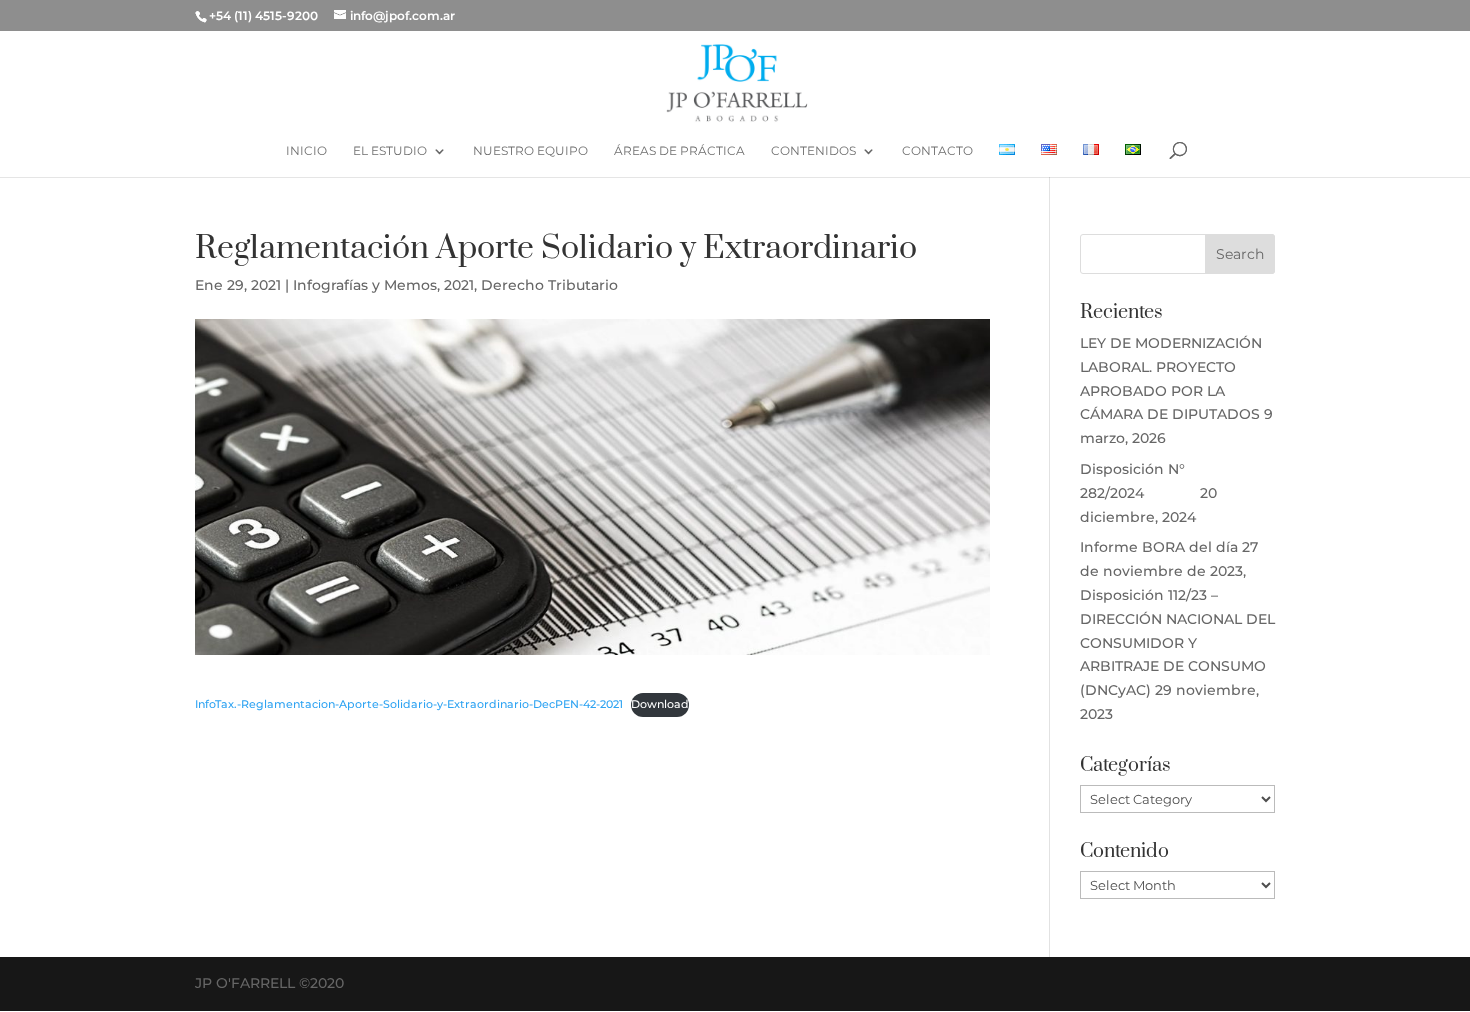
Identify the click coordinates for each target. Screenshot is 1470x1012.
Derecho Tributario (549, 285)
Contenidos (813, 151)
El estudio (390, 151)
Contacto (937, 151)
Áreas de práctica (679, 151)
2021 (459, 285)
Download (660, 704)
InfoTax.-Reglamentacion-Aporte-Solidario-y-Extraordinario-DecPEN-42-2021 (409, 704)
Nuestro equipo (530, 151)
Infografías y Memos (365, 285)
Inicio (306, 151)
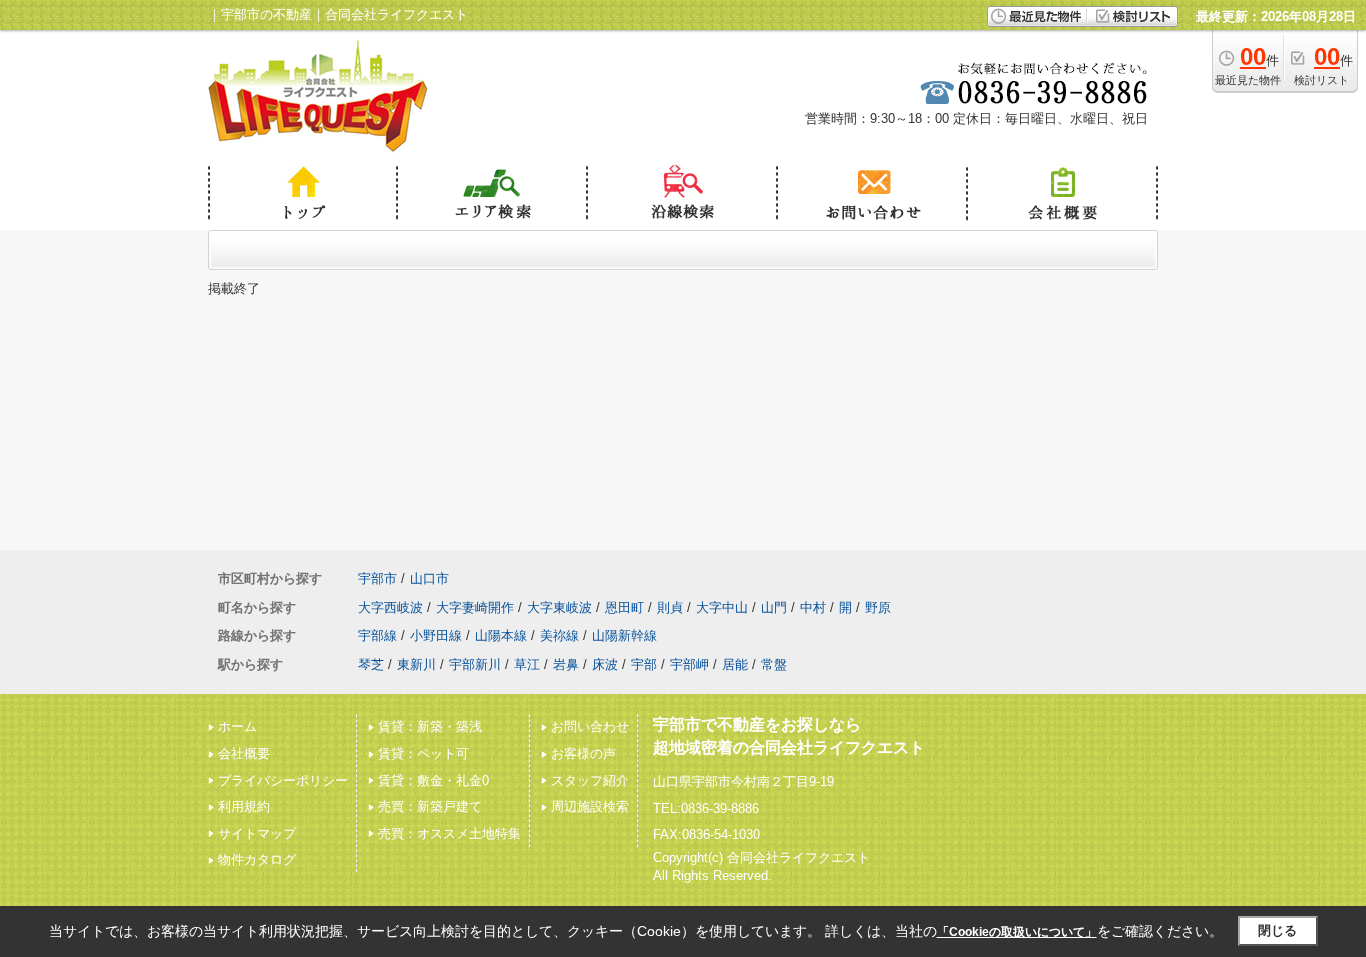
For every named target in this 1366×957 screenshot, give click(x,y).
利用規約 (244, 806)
★ ★ ★ ★
EXERCISE AIM
If a line above holds the word "click", count it; then say how many such lines there are and nothing else.

RESULT OF THE TASK
2